一些隐式约束 [英] Some implicit constraint
问题描述
当我执行这段代码(如下所示)时,它总是设置隐式约束.
When i execute this code(shown below) , it always sets implicit kind of constraint.
正如你在下面看到的,它总是说 D1 = D2
但没有这种明确的约束,也没有任何模式匹配来强制这样做.
As you can see below , it always says that D1 = D2
but there is no such explicit constraints nor any pattern matching which forces this.
或者换句话说,D1
和 D2
之间有一些引用,这样每当 D1
被初始化时,D2
被自动初始化.我看不出这是怎么回事.有人能解释一下吗,我试着用调试器弄明白了,但没有帮助.
Or in otherwords there is some reference between D1
and D2
such that whenever D1
gets initialized, D2
gets automatically initialized.

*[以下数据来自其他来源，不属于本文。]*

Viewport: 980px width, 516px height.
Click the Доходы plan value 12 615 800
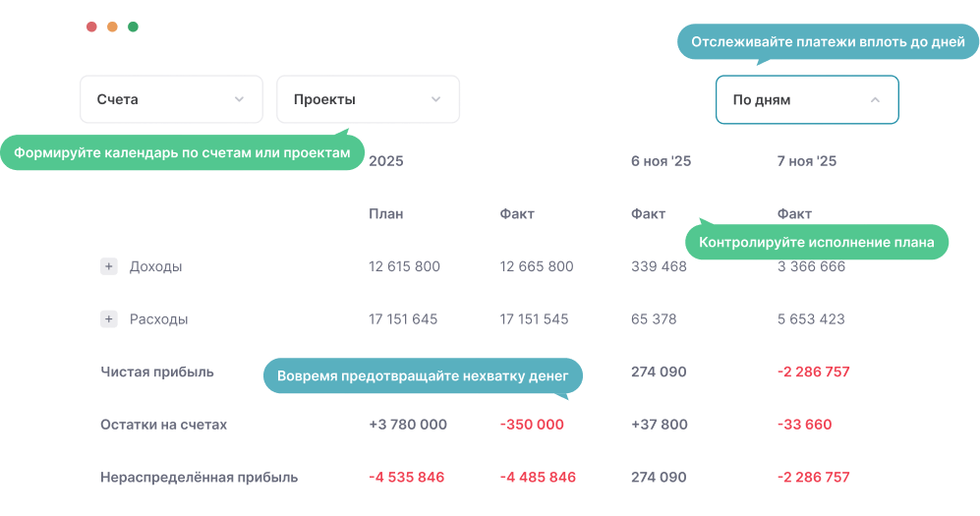tap(404, 266)
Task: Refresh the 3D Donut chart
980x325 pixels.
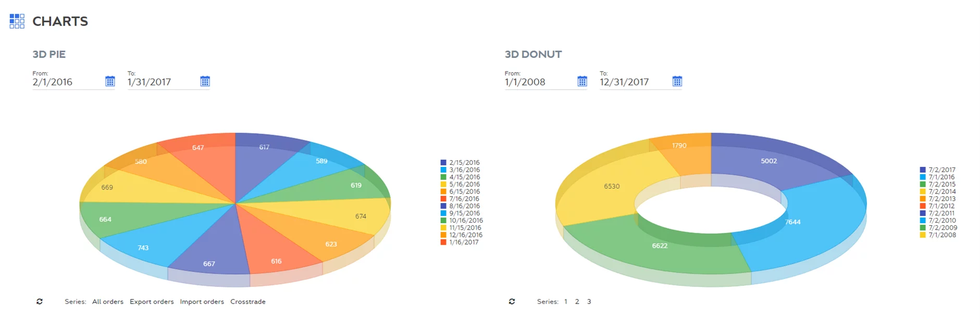Action: click(512, 302)
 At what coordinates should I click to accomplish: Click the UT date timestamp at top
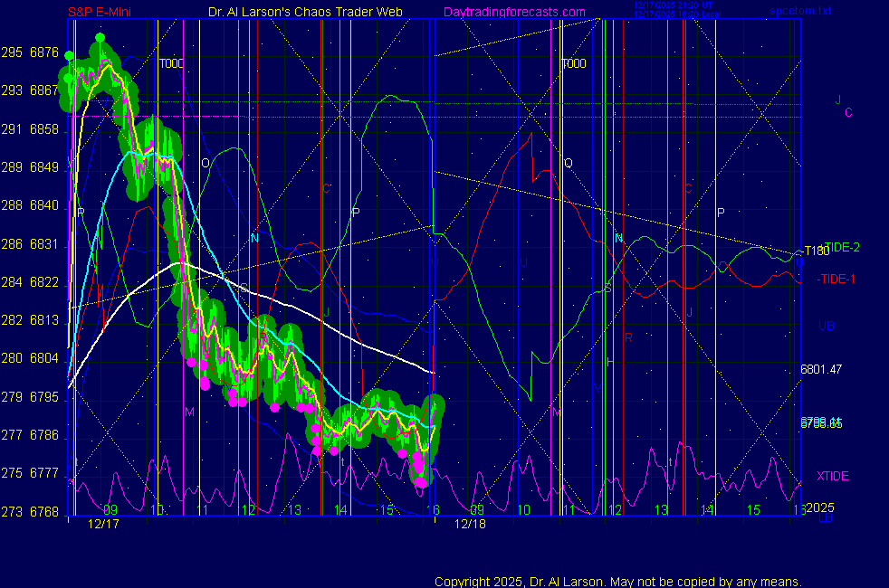pos(674,6)
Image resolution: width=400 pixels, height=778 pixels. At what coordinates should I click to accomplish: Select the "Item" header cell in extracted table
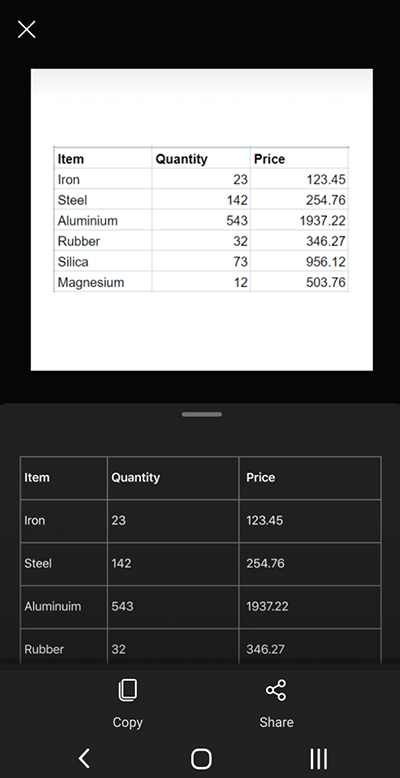point(64,478)
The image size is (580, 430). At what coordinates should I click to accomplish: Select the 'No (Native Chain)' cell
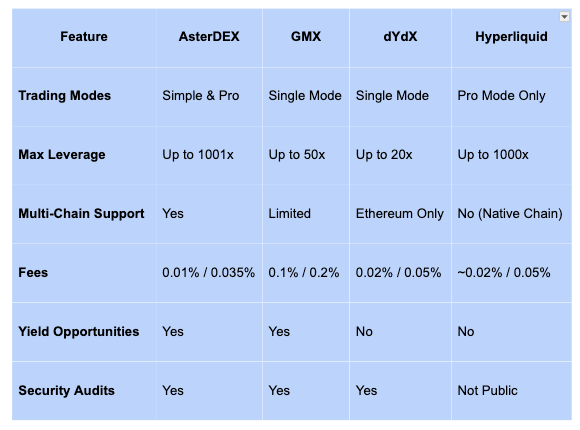tap(512, 214)
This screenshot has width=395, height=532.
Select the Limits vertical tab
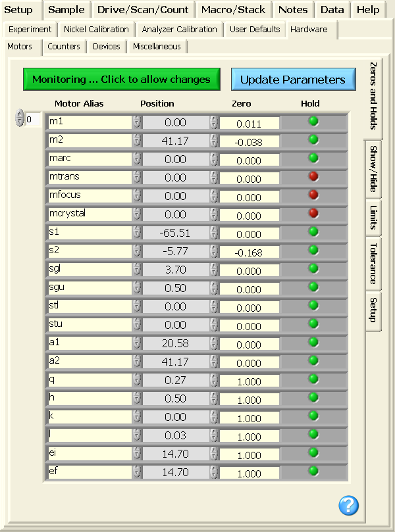click(373, 217)
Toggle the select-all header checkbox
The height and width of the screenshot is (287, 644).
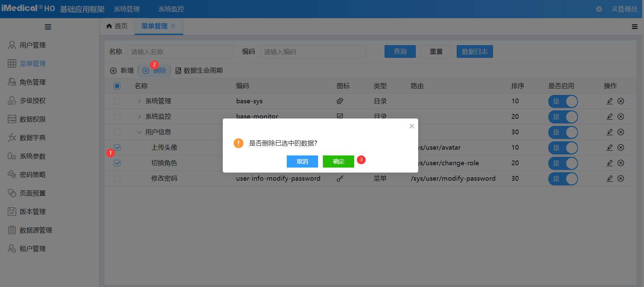[117, 86]
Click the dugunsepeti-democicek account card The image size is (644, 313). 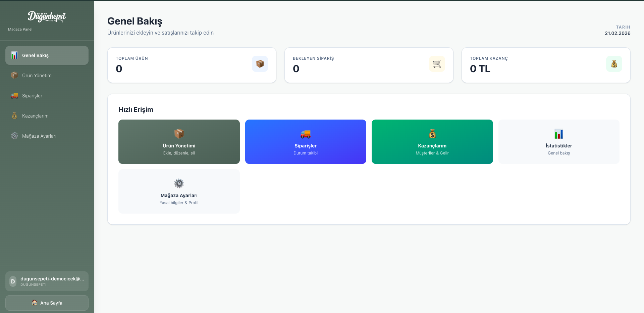coord(47,281)
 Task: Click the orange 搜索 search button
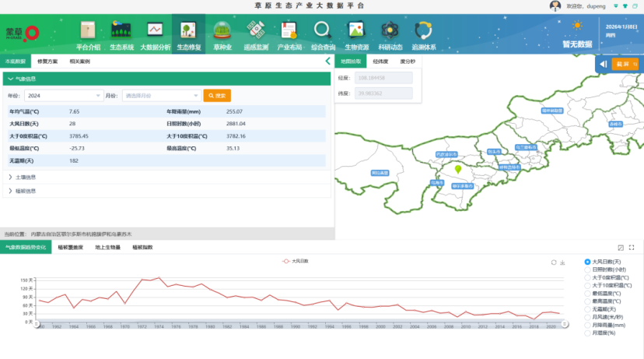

I can't see how this is happening. Can someone explain me, i tried ot figure it out with debugger but it did not help.
这是一个谜题GERALD + DONALD = ROBERT",最初三个列表包含这些变量.
It's a puzzle "GERALD + DONALD = ROBERT", initially three lists contains these variables.
如果有人想测试它,我会在下面添加代码:
I add code below if anyone wants to test it:
sum(N1,N2,N):-
sum1(N1,N2,N,0,0,[0,1,2,3,4,5,6,7,8,9],_).
sum1([],[],[],0,0,Digits,Digits).
sum1([D1|N1],[D2|N2],[D|N],C1,C,Digs1,Digs2):-
sum1(N1,N2,N,C1,C2,Digs1,Digs2),
digitSum(D1,D2,C2,D,C,Digs2,Digs).
digitSum(D1,D2,C1,D,C,Digs1,Digs):-
del(D1,Digs1,Digs2),
del(D2,Digs2,Digs3),
del(D,Digs3,Digs),
S is D1 + D2 + C1,
D is S mod 10,
C is D div 10.
del(A,L,L):-
nonvar(A),!.
del(A,[A|L],L).
del(A,[B|L],[B|L1]):-
del(A,L,L1).
查询:
?- sum( [D,O,N,A,L,D], [G,E,R,A,L,D], [R,O,B,E,R,T] ).
推荐答案
当它说 D1 = D2
那么你应该看到 D1
和 D2
列表中有相同的变量,List 是一个函子,一个变量在整个函子中可见.
When it says D1 = D2
then you should see that both D1
and D2
have same variable from the list and List is a functor and one variable is visible in whole functor.
你应该看到,当递归结束时,你有来自 GERALD
和 DONALD
的 D's
(最后一个元素),因为这个 D在整个函子中可见,D1
和 D2
都指向同一个变量.
You should see that when the recursion ends, then you have have D's
(last element) from GERALD
and DONALD
, since this D is visible in whole functor, D1
and D2
both refer to same variable.
这篇关于一些隐式约束的文章就介绍到这了,希望我们推荐的答案对大家有所帮助,也希望大家多多支持IT屋!